L’air et l’eau sont « bons » puisque nécessaires à la vie, mais l’air dans l’estomac et l’eau dans les poumons deviennent « mauvais ».
Toutefois, il ne s’agit là encore que d’une interprétation ; si nous ne faisions pas l’expérience désagréable d’un usage inapproprié d’éléments (nourriture toxique par exemple), nous ne pourrions demeurer en vie car nous ne saurions ce qu’il est biologiquement possible ou non de faire. A ce titre la souffrance est « bonne », le mal est bon car préventif, l’expérience douloureuse nécessaire. Un enfant qui ne se cogne pas ne peut connaître les limites et contraintes de son corps.
* Nous ne parlons pas ici du mal volontaire que des pervers infligent à d’autres personnes. Un tel comportement sort du cadre de la notion de bien et de mal.

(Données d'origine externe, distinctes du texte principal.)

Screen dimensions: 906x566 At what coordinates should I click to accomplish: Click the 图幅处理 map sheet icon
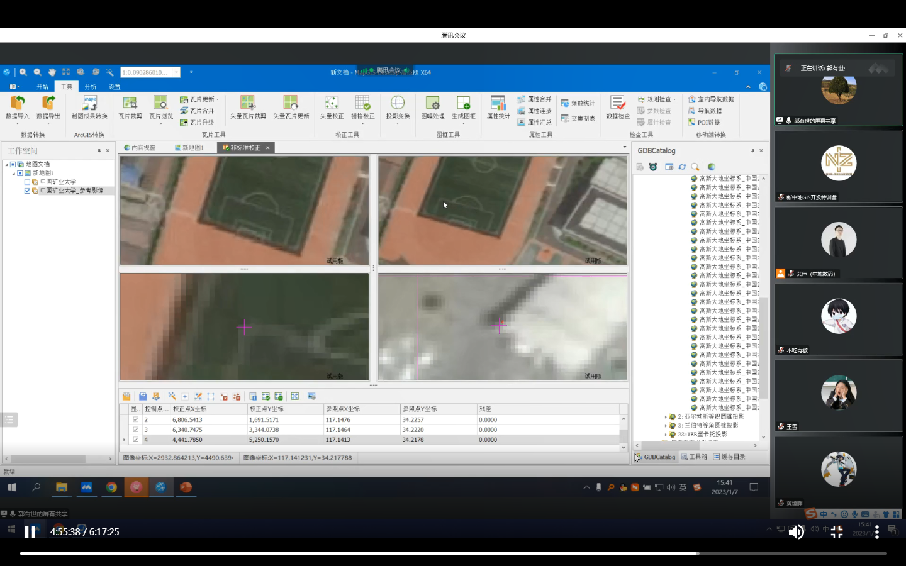point(433,103)
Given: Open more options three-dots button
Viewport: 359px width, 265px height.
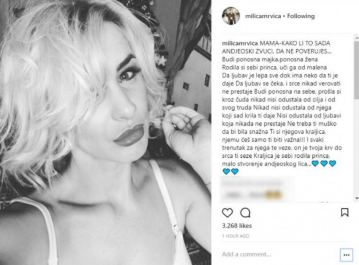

Pour finir, affirmer que « le mal est simplement l’absence de foi en Dieu » relève d’une belle innocence et méconnaissance de l’histoire. La majorité du « mal » (objectivé comme volonté de nuire, de faire souffrir) se fait précisément au nom de Dieu, de la croyance insensée que des débiles fanatiques lui portent.
Que nous voulions croire en un Dieu et penser que le mal est issu de la négligence de notre foi en lui, bien nous en fasse, mais ne prêtons pas nos pensées intimes à des personnalités qui sont, dans ce cas, prises en otage de nos certitudes. Il est plus simple de soutenir une conviction personnelle qui n’a guère besoin de fausse crédibilité pour être respectable. Si l’on veut citer Einstein, faisons-le à dessein ; il a dit suffisamment de choses sensées pour ne pas lui prêter des propos farfelus.
Je conclurai donc avec ceci : « Il n’existe que deux choses infinies, l’univers et la bêtise humaine… mais pour l’univers, je n’ai pas de certitude absolue. »
Et ça, c’est vraiment Albert qui l’a dit.